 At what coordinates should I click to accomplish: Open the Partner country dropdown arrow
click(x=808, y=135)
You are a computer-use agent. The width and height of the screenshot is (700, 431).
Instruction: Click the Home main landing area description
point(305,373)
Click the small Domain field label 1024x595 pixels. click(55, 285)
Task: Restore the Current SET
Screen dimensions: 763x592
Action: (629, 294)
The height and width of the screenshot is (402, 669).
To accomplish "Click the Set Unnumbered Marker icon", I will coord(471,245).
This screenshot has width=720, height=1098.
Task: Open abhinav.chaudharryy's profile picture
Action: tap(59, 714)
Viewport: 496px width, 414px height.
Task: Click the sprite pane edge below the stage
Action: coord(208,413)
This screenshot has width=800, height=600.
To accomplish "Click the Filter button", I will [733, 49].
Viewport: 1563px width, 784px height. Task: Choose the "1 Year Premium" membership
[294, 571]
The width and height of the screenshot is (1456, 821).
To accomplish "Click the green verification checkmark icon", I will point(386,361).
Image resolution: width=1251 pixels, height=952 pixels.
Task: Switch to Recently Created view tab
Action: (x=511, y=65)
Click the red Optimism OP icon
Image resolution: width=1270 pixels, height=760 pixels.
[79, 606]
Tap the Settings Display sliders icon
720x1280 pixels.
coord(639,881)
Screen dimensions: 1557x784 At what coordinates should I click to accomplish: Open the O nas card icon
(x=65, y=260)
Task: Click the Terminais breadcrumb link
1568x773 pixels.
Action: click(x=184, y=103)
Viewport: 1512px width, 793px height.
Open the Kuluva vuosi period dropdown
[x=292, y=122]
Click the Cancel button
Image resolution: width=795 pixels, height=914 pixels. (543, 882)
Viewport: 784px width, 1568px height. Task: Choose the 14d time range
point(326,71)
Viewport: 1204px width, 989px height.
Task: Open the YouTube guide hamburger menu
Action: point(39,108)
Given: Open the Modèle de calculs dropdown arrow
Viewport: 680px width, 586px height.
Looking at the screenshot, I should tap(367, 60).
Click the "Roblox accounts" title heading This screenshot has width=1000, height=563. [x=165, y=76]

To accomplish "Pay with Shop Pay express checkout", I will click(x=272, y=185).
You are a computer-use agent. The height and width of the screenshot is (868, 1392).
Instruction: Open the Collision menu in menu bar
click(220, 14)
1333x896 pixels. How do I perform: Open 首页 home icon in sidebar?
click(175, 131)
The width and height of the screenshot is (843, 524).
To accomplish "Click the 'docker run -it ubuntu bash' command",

......

*What you need to do*
Reproduce verbatim every line of the listing from the one containing "The height and width of the screenshot is (402, 669)." down to the one containing "Image resolution: width=795", including both of these lines.

*Full response*
The height and width of the screenshot is (402, 669).
To accomplish "Click the Set Unnumbered Marker icon", I will coord(471,245).
This screenshot has width=720, height=1098.
Task: Open abhinav.chaudharryy's profile picture
Action: tap(59, 714)
Viewport: 496px width, 414px height.
Task: Click the sprite pane edge below the stage
Action: coord(208,413)
This screenshot has width=800, height=600.
To accomplish "Click the Filter button", I will [733, 49].
Viewport: 1563px width, 784px height. Task: Choose the "1 Year Premium" membership
[294, 571]
The width and height of the screenshot is (1456, 821).
To accomplish "Click the green verification checkmark icon", I will point(386,361).
Image resolution: width=1251 pixels, height=952 pixels.
Task: Switch to Recently Created view tab
Action: (x=511, y=65)
Click the red Optimism OP icon
Image resolution: width=1270 pixels, height=760 pixels.
[79, 606]
Tap the Settings Display sliders icon
720x1280 pixels.
coord(639,881)
Screen dimensions: 1557x784 At what coordinates should I click to accomplish: Open the O nas card icon
(x=65, y=260)
Task: Click the Terminais breadcrumb link
1568x773 pixels.
Action: click(x=184, y=103)
Viewport: 1512px width, 793px height.
Open the Kuluva vuosi period dropdown
[x=292, y=122]
Click the Cancel button
Image resolution: width=795 pixels, height=914 pixels. (543, 882)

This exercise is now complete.